TCU has been sloppy with the ball. The Horned Frogs offense turned the ball over on 13.6 percent of their drives. Only Texas Tech (14.6) has been worse. This stat is particularly telling with the top three teams in this category (Oklahoma, Baylor and Oklahoma State) combining for 58 wins in the past two seasons. The new offense, first and foremost, needs to take better care of the ball.
Patterson’s defense is built to be disruptive and it has been, with 39.7 percent of offensive plays run against them going for zero or negative yardage.
TCU’s 5.28 yards per play ranks eighth in the Big 12 and its 3.72 yards per carry is the worst average in the Big 12. The league averages were 5.94 yards per play and 4.5 yards per carry. The Horned Frogs have a solid stable of running backs so more commitment to the running game and an improved offensive front could do wonders for the team's success.
TCU’s 4.67 yards per play allowed is the best in the conference during that span. The league average was 5.54. The Horned Frogs have given up plenty of yards in several games but their actual defense per play is second to none.
The Horned Frog offense has converted just 32.8 percent of its third down attempts. Only Kansas has been worse (30.1) and the league average was 41.1 percent.
Opponents have gone three-and-out against TCU’s defense 99 times in the past two years. The league average is 80. The Horned Frogs haven’t allowed a first down on 39.4 percent of opponent’s drives, also tops in the Big 12.
Getting drives off to a good start has been a problem with 127 of 353 TCU drives ended without a first down or touchdown.
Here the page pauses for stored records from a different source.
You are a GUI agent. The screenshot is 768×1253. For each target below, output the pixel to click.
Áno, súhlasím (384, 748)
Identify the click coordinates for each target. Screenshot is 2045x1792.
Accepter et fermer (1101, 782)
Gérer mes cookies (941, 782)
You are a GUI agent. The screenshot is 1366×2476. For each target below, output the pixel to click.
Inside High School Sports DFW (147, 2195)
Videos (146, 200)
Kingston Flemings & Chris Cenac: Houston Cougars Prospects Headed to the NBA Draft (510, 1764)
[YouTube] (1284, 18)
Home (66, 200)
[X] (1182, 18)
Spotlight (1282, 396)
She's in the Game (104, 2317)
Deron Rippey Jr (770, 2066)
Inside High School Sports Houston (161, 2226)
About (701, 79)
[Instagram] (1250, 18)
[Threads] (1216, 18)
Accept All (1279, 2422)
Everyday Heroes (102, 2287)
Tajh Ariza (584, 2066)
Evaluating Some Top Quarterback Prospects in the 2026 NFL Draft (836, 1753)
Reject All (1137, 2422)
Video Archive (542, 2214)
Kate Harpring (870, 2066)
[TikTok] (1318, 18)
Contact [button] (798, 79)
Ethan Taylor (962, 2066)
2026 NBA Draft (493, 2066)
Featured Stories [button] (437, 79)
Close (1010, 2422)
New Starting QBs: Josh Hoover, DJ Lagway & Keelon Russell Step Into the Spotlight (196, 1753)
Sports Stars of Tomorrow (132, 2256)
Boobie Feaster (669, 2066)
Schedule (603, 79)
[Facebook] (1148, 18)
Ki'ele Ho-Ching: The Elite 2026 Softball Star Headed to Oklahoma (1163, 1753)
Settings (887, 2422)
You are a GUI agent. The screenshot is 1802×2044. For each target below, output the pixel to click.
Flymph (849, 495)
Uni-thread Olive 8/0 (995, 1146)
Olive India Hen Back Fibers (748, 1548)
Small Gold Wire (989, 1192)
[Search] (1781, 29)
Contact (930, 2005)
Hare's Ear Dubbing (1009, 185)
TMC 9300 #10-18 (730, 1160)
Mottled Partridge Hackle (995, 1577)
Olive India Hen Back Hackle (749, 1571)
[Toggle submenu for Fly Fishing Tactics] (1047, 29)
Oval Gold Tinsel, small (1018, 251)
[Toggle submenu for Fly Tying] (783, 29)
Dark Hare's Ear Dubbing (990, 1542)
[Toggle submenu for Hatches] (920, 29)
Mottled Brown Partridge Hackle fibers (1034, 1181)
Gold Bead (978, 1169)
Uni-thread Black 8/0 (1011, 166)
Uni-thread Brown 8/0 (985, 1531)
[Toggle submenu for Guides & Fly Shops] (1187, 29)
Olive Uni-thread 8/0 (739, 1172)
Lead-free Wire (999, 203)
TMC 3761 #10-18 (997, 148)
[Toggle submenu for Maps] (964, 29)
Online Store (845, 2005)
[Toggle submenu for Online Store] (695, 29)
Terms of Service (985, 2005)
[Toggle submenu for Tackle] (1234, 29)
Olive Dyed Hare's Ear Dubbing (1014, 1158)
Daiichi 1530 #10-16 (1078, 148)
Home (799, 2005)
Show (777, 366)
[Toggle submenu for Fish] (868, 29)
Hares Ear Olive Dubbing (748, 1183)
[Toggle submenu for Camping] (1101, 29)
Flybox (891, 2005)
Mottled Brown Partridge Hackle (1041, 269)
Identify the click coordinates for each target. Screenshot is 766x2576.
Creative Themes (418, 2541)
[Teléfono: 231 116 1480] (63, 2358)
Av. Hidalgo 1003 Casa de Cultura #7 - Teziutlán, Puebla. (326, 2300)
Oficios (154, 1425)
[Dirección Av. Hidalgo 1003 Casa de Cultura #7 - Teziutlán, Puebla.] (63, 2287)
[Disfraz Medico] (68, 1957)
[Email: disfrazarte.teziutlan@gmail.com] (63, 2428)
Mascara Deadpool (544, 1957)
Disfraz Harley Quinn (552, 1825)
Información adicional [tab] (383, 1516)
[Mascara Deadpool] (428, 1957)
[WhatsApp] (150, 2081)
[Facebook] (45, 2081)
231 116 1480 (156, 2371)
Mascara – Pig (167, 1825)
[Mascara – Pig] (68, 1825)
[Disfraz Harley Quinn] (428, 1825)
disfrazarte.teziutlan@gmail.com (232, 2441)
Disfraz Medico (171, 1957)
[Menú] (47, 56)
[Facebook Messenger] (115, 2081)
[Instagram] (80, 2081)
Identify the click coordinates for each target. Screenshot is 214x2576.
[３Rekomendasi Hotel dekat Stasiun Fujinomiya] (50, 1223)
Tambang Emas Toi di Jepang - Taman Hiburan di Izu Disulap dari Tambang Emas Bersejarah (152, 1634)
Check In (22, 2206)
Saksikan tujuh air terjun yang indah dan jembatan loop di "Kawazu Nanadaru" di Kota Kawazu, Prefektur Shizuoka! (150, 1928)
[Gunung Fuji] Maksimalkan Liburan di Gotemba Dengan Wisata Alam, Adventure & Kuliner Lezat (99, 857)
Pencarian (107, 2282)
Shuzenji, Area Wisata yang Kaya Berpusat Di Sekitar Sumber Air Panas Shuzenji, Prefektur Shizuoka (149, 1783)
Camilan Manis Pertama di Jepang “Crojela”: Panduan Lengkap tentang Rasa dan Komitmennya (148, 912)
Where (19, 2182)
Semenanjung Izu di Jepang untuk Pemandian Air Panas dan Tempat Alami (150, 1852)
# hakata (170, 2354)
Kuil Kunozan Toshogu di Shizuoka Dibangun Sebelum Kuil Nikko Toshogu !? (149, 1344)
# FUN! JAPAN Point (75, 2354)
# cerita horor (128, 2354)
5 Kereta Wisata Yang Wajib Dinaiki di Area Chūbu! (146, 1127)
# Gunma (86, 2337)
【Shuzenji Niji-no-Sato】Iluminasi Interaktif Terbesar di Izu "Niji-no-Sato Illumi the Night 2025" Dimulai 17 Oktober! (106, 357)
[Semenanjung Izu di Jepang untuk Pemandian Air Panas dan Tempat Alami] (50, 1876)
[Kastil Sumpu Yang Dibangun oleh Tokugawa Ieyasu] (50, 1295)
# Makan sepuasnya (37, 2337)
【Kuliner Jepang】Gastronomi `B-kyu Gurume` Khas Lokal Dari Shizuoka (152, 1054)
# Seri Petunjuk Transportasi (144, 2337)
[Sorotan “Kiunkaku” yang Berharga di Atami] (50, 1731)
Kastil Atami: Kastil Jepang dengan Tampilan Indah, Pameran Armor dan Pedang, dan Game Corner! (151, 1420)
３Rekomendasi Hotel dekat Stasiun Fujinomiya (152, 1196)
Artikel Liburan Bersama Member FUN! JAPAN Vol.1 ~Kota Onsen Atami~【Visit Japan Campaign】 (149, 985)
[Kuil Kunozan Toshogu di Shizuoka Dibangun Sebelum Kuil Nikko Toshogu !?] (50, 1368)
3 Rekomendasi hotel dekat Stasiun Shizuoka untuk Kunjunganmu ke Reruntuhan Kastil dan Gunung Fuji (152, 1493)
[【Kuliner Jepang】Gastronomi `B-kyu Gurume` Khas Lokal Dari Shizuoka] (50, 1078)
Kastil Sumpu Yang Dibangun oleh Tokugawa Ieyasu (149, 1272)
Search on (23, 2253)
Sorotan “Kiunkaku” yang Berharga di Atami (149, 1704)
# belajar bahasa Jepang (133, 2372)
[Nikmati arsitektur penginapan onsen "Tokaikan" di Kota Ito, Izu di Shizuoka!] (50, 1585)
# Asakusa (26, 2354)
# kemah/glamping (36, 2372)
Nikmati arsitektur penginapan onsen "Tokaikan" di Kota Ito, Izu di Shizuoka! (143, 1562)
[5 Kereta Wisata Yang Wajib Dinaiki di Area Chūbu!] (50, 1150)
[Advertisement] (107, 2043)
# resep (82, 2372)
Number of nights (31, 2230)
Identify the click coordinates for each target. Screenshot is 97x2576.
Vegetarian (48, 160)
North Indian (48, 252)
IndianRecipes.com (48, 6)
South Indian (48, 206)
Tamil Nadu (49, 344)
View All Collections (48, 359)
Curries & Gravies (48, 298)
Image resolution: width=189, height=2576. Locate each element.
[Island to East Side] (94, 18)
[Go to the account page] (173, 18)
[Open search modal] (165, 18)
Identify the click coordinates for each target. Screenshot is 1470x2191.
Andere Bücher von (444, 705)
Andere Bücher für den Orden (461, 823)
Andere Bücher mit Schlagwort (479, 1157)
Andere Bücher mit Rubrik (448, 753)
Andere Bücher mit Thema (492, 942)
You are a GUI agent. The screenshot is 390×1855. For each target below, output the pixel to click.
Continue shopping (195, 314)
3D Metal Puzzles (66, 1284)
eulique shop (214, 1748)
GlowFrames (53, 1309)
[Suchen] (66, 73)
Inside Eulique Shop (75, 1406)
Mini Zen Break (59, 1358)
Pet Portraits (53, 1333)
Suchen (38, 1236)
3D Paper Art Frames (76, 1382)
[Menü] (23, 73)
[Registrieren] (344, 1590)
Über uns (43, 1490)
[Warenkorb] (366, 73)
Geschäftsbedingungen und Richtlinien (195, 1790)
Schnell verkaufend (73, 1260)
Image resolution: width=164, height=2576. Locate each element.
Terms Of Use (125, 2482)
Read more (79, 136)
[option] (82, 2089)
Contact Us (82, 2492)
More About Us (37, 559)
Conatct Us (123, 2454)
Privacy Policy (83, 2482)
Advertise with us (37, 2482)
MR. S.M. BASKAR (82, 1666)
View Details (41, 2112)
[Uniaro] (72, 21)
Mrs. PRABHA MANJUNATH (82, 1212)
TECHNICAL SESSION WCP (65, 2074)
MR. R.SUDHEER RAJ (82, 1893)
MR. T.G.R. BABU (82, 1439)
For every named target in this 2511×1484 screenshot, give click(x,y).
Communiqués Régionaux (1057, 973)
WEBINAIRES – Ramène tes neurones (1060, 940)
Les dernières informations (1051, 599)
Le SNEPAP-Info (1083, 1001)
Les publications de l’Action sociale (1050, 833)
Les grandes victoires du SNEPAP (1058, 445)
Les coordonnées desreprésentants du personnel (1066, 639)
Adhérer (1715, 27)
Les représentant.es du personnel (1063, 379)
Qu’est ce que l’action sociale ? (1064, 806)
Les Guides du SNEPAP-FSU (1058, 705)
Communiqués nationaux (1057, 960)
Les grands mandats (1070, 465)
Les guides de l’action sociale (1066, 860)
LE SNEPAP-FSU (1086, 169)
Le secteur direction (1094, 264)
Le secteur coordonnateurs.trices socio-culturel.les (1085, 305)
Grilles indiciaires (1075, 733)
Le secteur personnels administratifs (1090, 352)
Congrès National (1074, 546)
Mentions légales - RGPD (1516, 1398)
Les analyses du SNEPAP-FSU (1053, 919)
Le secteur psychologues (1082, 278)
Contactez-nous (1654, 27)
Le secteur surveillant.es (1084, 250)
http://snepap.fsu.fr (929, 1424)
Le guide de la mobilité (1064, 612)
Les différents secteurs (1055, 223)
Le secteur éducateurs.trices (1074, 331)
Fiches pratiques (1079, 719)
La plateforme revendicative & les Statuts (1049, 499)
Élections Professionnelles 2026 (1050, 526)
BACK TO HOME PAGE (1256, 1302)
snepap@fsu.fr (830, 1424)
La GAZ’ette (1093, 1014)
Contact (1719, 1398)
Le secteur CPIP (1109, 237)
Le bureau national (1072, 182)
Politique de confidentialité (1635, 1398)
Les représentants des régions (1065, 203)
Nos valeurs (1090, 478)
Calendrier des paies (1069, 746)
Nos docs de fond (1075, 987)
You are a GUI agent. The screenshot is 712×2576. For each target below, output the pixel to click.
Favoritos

The new offense could help improve this number, particularly with its focus on getting a lot of different playmakers involved, thus making it harder to focus on stopping one or two key players.
Opponents have completed just 52.5 percent of their passes against TCU’s defense, best in the Big 12. The Horned Frogs have more than held their own in their first two years in a league known for explosive passing offenses.
TCU’s new offense has been the offseason storyline in Fort Worth, Texas, but the rest of the Big 12 should be taking notice as well. Meacham and Cumbie have been tasked with getting the Horned Frogs’ offense on track. If they’re successful installing an efficient and explosive offense that takes care of the football, the Horned Frogs could make a run at the Big 12 title because TCU’s defense has been second to none during its first two seasons in the conference.